To achieve this, the researchers developed a biochip that uses an inexpensive electrokinetic sensor about the size of a ballpoint pen. The size of the extracellular vesicles allows the antibodies on the sensor to form multiple bonds to the same extracellular vesicles. This method significantly improves the sensitivity and selectivity of the diagnosis.
The synthetic silica nanoparticles then “report” the presence of active EGFR on the captured extracellular vesicles, resulting in a high negative charge. If extracellular vesicles containing active EGFR are present, a voltage shift will be seen, indicating the presence of glioblastoma in the patient.
This charge-sensing strategy minimizes interferences common in current sensor technologies that use electrochemical reactions or fluorescence.
“Our electrokinetic sensor allows us to do something that other diagnostics cannot,” said Satyajyoti Senapati, a research associate professor of chemical and biomolecular engineering at Notre Dame and co-author of the study. “Because our sensor is not affected by other particles or molecules, we can directly inject blood without pre-treatment to isolate extracellular vesicles. It produces less noise and is more sensitive to disease detection than other techniques.”
The device consists of three parts: an automation interface, a prototype of a portable machine that administers the materials to perform the test, and a biochip. Although a new biochip is required for each test, the automation interface and the prototype can be reused.

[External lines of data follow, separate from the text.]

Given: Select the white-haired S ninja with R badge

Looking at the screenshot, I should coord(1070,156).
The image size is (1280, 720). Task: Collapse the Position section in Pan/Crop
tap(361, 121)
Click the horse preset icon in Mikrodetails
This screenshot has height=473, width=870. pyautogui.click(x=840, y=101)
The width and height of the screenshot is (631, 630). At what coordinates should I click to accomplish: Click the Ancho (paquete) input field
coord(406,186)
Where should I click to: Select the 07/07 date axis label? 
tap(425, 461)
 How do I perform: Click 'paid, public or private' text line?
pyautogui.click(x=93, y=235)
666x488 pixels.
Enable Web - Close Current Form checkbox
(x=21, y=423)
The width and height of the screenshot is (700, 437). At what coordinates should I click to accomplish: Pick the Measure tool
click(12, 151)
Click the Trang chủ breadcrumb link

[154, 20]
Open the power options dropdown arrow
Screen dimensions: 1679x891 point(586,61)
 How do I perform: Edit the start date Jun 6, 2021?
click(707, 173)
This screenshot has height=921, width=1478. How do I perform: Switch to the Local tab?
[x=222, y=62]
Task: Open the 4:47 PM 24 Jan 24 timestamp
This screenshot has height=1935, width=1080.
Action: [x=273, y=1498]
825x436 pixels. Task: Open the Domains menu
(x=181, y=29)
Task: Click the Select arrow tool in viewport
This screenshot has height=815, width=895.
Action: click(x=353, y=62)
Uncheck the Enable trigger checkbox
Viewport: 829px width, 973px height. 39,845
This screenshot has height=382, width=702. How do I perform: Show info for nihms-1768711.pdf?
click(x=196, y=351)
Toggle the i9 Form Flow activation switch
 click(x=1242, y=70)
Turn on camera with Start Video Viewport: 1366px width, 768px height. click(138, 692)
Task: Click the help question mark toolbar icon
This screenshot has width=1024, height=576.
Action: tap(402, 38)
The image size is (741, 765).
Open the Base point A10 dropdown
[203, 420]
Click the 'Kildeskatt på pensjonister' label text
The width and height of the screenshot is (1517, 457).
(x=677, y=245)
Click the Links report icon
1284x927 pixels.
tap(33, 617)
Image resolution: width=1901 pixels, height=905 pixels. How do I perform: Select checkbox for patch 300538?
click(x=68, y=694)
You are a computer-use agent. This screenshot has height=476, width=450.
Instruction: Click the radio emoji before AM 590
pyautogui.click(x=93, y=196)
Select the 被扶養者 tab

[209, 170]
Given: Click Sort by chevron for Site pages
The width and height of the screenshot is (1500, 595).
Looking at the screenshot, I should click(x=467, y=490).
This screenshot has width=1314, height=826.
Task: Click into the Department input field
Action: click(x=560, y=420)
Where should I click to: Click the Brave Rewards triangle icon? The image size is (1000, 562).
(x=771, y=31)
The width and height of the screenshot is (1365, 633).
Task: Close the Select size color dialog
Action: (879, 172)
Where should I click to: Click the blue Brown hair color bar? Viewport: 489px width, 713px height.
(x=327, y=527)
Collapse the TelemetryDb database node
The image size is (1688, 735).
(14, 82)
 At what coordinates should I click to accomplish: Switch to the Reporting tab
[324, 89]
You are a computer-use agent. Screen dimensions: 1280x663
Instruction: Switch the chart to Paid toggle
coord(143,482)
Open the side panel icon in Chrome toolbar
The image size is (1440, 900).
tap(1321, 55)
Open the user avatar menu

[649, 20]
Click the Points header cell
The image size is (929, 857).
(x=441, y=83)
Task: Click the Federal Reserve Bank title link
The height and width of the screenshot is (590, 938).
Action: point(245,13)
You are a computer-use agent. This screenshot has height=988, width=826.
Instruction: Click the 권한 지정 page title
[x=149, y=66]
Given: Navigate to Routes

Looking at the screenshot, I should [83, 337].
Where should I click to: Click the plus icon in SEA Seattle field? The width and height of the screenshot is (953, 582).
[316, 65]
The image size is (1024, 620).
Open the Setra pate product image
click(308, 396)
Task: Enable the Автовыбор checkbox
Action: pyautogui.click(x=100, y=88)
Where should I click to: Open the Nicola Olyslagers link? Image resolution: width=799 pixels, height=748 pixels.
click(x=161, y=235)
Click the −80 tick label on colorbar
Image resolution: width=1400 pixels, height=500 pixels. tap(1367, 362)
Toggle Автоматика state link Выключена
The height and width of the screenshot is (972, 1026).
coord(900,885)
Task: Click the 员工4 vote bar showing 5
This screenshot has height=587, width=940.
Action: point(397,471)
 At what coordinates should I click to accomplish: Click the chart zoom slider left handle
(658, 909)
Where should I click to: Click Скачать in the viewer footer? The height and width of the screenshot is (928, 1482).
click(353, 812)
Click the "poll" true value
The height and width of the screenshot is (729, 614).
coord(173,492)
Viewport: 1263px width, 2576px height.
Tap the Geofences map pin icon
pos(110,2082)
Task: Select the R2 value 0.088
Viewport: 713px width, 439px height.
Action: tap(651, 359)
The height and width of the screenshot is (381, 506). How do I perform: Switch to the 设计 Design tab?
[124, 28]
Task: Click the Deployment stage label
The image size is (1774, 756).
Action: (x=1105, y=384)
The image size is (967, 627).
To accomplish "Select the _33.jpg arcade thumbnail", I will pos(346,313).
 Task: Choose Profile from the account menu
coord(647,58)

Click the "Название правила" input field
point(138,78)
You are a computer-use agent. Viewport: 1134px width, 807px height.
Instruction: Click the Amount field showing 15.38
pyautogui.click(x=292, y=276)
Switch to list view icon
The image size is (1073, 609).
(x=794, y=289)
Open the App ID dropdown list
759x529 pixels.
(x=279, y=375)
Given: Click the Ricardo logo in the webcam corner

Each test takes less than an hour and requires just 100 microliters of blood, and the materials cost less than $2 per biochip.
Although the diagnostic device was developed for glioblastoma, the researchers say it could be applied to other types of biological nanoparticles, opening up the possibility that the technology could detect a range of biomarkers for other diseases. Chang said the team is looking to apply the technology to diagnose pancreatic cancer, as well as other conditions such as cardiovascular disease, dementia and epilepsy.
“While our technique is not specific to glioblastoma, the disease's high mortality rate and lack of early screening tests made it a particularly appropriate place to start,” Chang said. “The hope is that earlier detection will improve the chances of survival.”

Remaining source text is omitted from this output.